Julius Caesar was a general, a statesman, a lawgiver, an orator, an historian, and a mathematician. His government endured for centuries. He never lost a war and fixed the calendar. He also created the first news sheet, Acta Diurna, which was posted on the forum to let everyone who cared to read it know what the Assembly and Senate were up to.
Julius Caesar traced his ancestry to Romulus, putting him in as aristocratic position as possible, but his association with his Uncle Marius' populism put Julius Caesar in political hot water with many of his social class.
Under the Roman king era, Servius Tullius, the patricians developed as the privileged class. The patricians then took over as the ruling class when the Roman people, who were fed up with kings, drove out Servius Tullius' murderer and successor. This Etruscan king of Rome was referred to as Tarquinius Superbus 'Tarquin the Proud'. With the end of the period of kings, Rome entered into the period of the Roman Republic.
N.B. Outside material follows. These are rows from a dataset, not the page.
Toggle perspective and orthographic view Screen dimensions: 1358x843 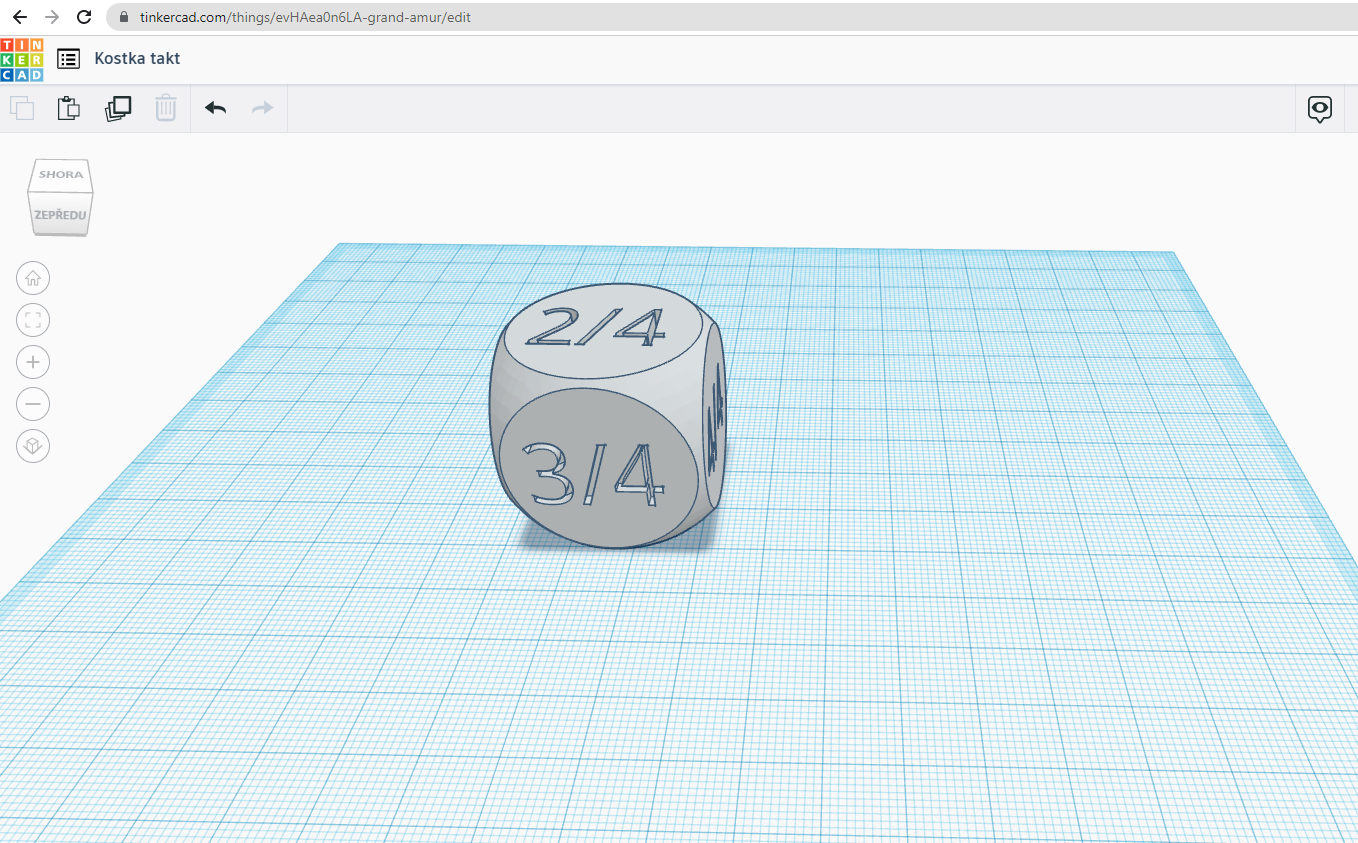click(x=33, y=446)
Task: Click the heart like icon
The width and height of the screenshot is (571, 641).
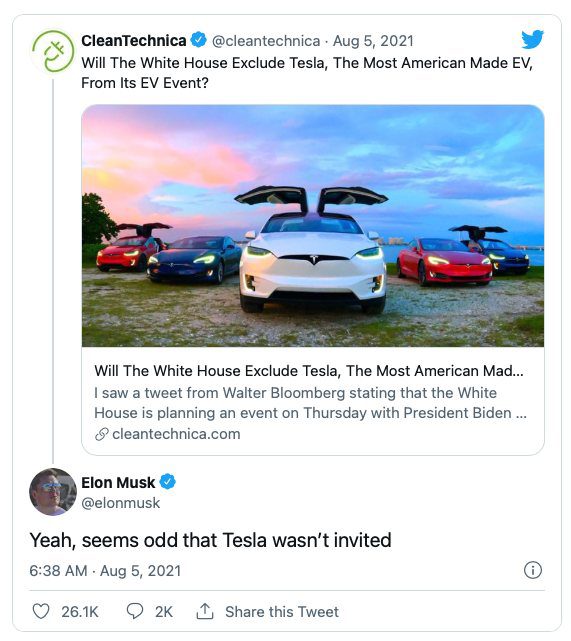Action: coord(41,612)

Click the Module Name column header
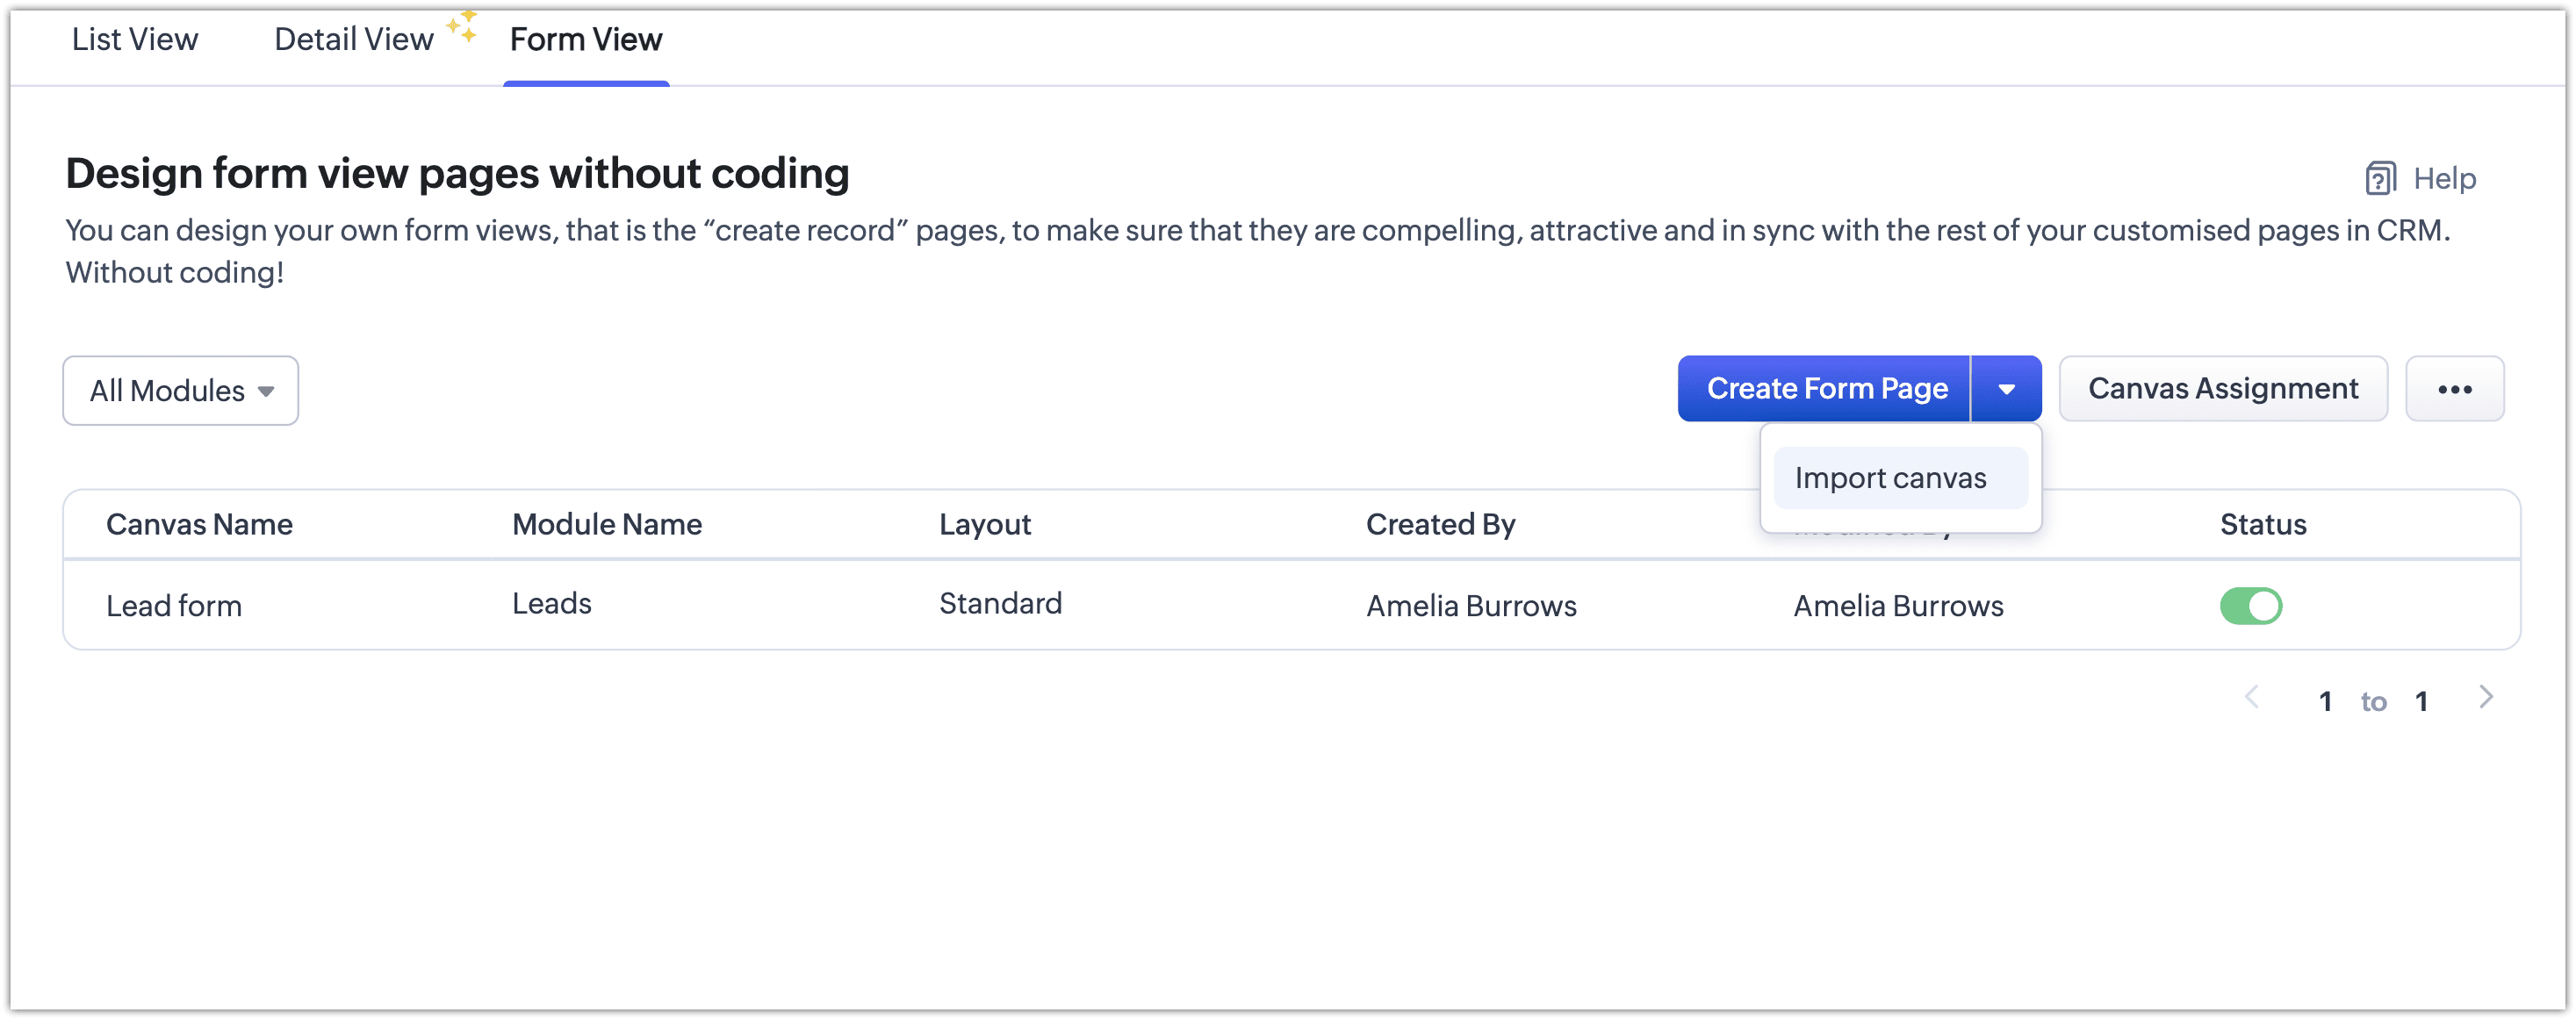click(607, 525)
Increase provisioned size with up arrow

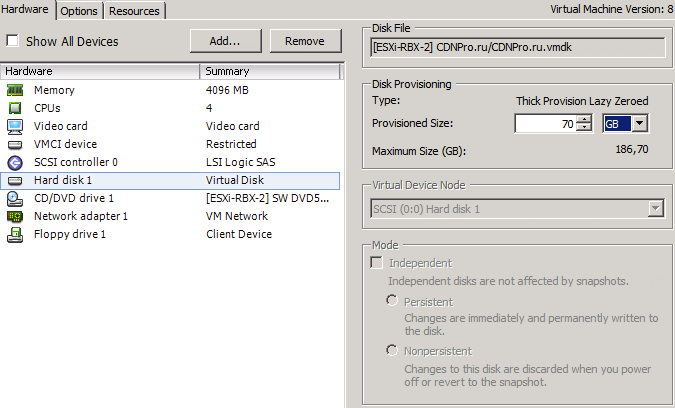pos(583,119)
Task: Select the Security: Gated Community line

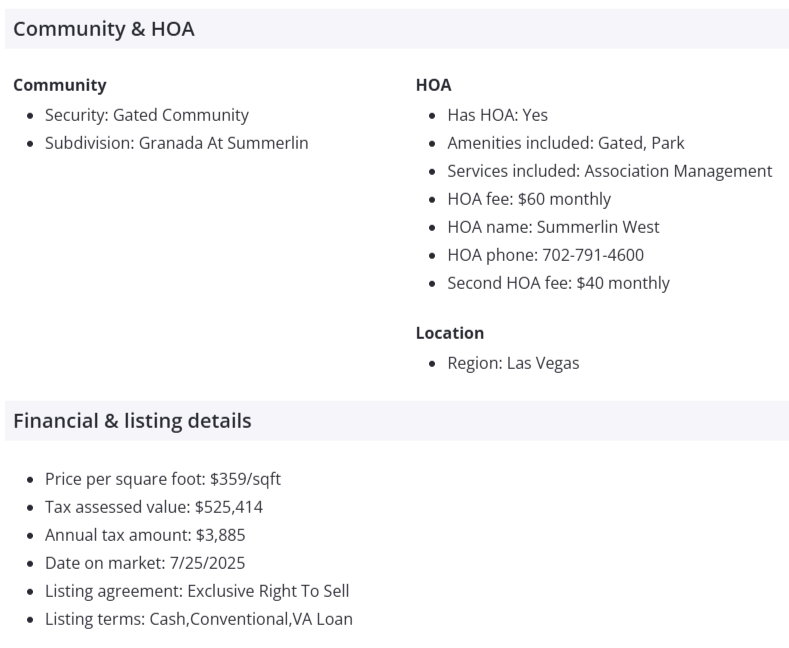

Rome needed powerful leaders whose terms would not end mid-battle. Such men were called dictators. They were supposed to step down after the crisis for which they were appointed, although during the late Republic, Sulla had put his own time limits on his term as dictator. Julius Caesar made himself dictator for life (literally, perpetual dictator). Although Julius Caesar may have been permanent dictator, he was not the first Roman "emperor".